Approvando con 562 voti favorevoli, 37 contrari e 20 astensioni una risoluzione sostenuta da tutti i gruppi politici eccetto (IND/DEM), il Parlamento ribadisce «fermamente» le proprie critiche «all’attuale stallo politico» quanto alla mancata adozione della posizione comune in merito alla revisione del Codice di condotta UE sulle esportazioni di armi al fine di «trasformarlo in un efficace strumento di controllo». Nel chiederne quindi l’adozione «senza ulteriori indugi», sottolinea che il contributo dell’UE a un trattato sul commercio di armi internazionalmente vincolante «acquisterà notevole credibilità non appena diverrà giuridicamente vincolante il regime comunitario di controllo delle esportazioni di armi».

Il codice di condotta dell’Unione europea per le esportazioni di armi è stato adottato l’8 giugno 1998 e stabilisce otto criteri per il controllo delle esportazioni di armi convenzionali e una procedura di notifica delle decisioni di rifiuto che esige che gli Stati membri si consultino riguardo ad eventuali autorizzazioni concesse malgrado una precedente decisione di rifiuto.

Il Codice di condotta dell’Unione europea per le esportazioni di armi attualmente non è un documento giuridicamente vincolante ed è composto da due sezioni principali: una che elenca gli otto criteri di esportazione e l’altra sulle disposizioni operative.
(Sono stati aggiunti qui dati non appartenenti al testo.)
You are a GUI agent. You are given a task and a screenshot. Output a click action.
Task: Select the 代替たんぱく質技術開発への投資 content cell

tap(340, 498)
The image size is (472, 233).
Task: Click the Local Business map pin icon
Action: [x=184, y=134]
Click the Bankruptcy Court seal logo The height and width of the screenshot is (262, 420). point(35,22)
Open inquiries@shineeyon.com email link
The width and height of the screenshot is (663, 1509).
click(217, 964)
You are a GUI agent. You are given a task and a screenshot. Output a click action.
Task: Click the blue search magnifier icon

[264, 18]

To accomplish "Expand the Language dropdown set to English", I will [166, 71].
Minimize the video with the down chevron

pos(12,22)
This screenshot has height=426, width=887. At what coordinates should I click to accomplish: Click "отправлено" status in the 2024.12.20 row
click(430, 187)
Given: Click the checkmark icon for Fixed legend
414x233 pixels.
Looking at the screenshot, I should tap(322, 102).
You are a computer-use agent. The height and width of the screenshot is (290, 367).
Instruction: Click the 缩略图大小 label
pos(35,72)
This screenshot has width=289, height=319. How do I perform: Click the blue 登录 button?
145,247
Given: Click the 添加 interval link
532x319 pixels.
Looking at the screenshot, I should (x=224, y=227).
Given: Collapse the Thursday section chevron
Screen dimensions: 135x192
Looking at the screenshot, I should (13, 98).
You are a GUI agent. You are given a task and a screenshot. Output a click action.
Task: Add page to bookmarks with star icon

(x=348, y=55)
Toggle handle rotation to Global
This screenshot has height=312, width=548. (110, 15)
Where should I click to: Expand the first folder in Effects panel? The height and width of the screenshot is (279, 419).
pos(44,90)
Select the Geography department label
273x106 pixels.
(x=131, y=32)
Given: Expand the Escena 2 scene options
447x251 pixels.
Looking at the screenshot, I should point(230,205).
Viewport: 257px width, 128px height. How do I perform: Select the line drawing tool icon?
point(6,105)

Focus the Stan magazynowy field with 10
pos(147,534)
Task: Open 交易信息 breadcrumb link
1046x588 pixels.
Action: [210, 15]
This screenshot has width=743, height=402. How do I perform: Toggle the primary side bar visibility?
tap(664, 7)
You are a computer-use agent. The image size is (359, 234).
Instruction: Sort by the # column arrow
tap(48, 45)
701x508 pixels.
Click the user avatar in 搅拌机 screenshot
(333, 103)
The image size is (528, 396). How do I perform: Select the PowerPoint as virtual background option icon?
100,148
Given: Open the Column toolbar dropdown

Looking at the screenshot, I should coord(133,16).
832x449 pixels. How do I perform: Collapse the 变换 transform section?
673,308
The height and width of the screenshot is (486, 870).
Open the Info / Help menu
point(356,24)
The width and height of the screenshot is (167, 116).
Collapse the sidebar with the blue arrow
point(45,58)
I criteri costituiscono i principi che le autorità nazionali preposte al rilascio delle licenze dovrebbero utilizzare quando ricevono una domanda di autorizzazione a vendere armi all’estero:

  • Rispetto degli impegni internazionali degli Stati membri, segnatamente delle sanzioni decretate dal Consiglio di sicurezza dell’ONU e di quelle decretate dalla Comunità, degli accordi sulla non proliferazione e di altri obblighi internazionali.
  • Rispetto dei diritti umani nel paese di destinazione finale.
  • Situazione interna al paese di destinazione finale.
  • Mantenimento della pace, della sicurezza e della stabilità regionali.
  • Sicurezza nazionale degli Stati membri e dei territori le cui relazioni esterne competono agli Stati membri, nonché di Paesi alleati o amici.
  • Comportamento del paese acquirente nei confronti della comunità internazionale.
  • Esistenza del rischio di sviamento delle attrezzature all’interno del paese acquirente o di ri-esportazione in condizioni indesiderabili.
  • Compatibilità delle esportazioni di armi con le capacità tecniche ed economiche del paese acquirente.

Il Parlamento si è più volte pronunciato sulla necessità di rendere vincolante tale codice. Nel marzo di quest’anno ha rinnovato l’invito agli Stati membri dell’UE che si oppongono ad un codice giuridicamente vincolante «a riesaminare la loro posizione», anche perché i motivi di questa mancata adozione «non sono mai stati chiariti ufficialmente, ma sono evidentemente legati al desiderio di alcuni Stati membri dell’UE di abolire l’attuale embargo comunitario sulle esportazioni di armi alla Repubblica popolare cinese». Si è inoltre detto convinto che il contributo dell’UE a un trattato sul commercio di armi internazionalmente vincolante «acquisterà notevole credibilità non appena il regime comunitario di controllo delle esportazioni di armi diverrà giuridicamente vincolante».

Esortando quindi il Consiglio ad approvare una posizione al riguardo (bloccata dal 2005), il Parlamento ha chiesto di adottare parallelamente una serie di misure:

  • prevenzione di trasferimenti irresponsabili di armi mediante una rigorosa applicazione dei criteri del Codice sia alle compagnie che alle forze armate nazionali;
  • miglioramento e applicazione di controlli del brokeraggio; prevenzione del traffico illegale di armi per via aerea e per nave;
  • rapide indagini sulle recenti asserzioni relative alla violazione di embargo sulle armi;
  • prevenzione della vendita a broker privati delle armi raccolte durante operazioni PESD e RSS (riforma del settore della sicurezza) e di altre iniziative dell’UE, nonché del loro successivo trasferimento;
  • miglioramento della trasparenza e della qualità dei dati trasmessi dagli Stati membri nel contesto della relazione annuale sul Codice.